举个具体例子：假设Vᵣ=10mL，Vₛ=1mL，时间点1h（C₁=0.5μg/mL）、2h（C₂=1.0μg/mL）、4h（C₄=1.5μg/mL），则：

Q₁ = Vᵣ×C₁ = 10×0.5 = 5μg（第一次取样无前置数据，直接算接收池剩余量）；

Q₂ = Vᵣ×C₂ + Vₛ×C₁ = 10×1.0 + 1×0.5 = 10.5μg（前1次取出的量+当前接收池剩余量）；

Q₄ = Vᵣ×C₄ + (Vₛ×C₁ + Vₛ×C₂) = 10×1.5 + (1×0.5+1×1.0) = 16.5μg（前2次取出的总量+当前接收池剩余量）。

这个逻辑的本质是“不重复、不遗漏”——前n-1次取出的药物已经离开接收池，第n次接收池中的药物是未被取出的，两者相加就是从实验开始到第n个时间点的总透皮量。

关键参数的确定与验证

计算中涉及的参数需准确测量与验证，否则会导致Qₙ系统性偏差：

1、接收液体积（Vᵣ）：需用移液管或量筒准确量取，若用Franz池需确认标称体积与实际体积一致（如标称10mL的池实际可能为9.8mL）。若未修正，Q₁会多算0.2mL×C₁的量，后续偏差会累积。

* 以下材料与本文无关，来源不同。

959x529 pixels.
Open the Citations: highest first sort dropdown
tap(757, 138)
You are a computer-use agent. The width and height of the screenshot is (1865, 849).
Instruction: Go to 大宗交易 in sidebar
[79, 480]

2、取样体积（Vₛ）：需用固定体积的移液枪（如1mL），每次取样前润洗枪头避免残留。若某次取样量因操作误差变为0.8mL，需在原始数据中记录，计算时调整对应项（如第i次的Vₛ×Cᵢ变为0.8×Cᵢ）。

3、补加体积（Vₛ'）：补加的新鲜接收液体积必须等于取样体积（Vₛ'=Vₛ），否则Vᵣ会变化。例如，Vₛ=1mL但补加0.9mL，Vᵣ变为9.9mL，后续计算需用新的Vᵣ值，否则Qₙ会因Vᵣ×Cₙ算多而偏高。

4、药物浓度（Cᵢ/Cₙ）：需通过可靠分析方法（如HPLC、UV）测定，且需验证线性范围、精密度与准确度——若药物浓度超出标准曲线线性范围（如标准曲线是0.1-10μg/mL，样品浓度是15μg/mL），需稀释至线性范围内再测，否则浓度计算会偏差。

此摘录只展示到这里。